Like a lot of gardeners, I had hoped to have my own homegrown tomatoes ready for the table by the Fourth of July. And, like a lot of gardeners, I failed.

I had a couple of promising-looking green orbs. I confess that I considered spray painting them pink, just to rile my fellow gardeners. But I refrained. That would be cheating. I am not above cheating - say, growing a few early bloomers in a hothouse - but covering tomatoes with paint has the drawback of making them taste terrible. Trust me on this. So I wait for Mother Nature, and it looks like she might deliver any day now.

I learned, however, that some local growers, more skilled than I, have already reaped a harvest.

Tom Albright, who runs Albright Farms Produce in Monkton, told me he has been picking tomatoes since the first of June.
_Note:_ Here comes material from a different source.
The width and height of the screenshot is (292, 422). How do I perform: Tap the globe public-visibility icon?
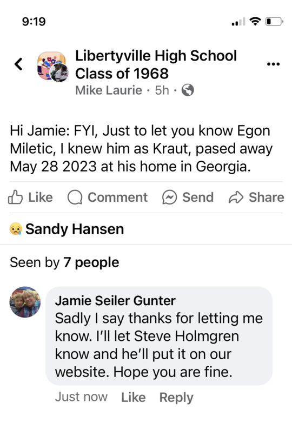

He grew these tomatoes, a variety called Trust, in the ground inside massive greenhouses. The greenhouses are so big, he said, he drives a tractor through them.
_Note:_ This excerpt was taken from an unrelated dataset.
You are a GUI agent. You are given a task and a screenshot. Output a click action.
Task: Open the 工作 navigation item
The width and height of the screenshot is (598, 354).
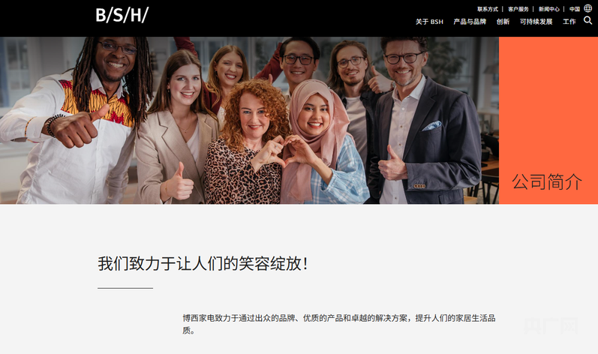[x=569, y=22]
He has several tomato plantings, he said. The early plants go in greenhouses, and the later ones grow outdoors in fields. That latter crop should be ready to pick in late July, he said.

This spring, as the worries about "outsider" tomatoes swept through the market, sales of Albright's locally grown greenhouse tomatoes took off at the Sunday farmers' market in Baltimore and his produce stand in Jacksonville. In prior years, part of his early tomato crop was sold to wholesalers, he said. But this year, demand was so strong that all of his early tomatoes were sold in retail outlets.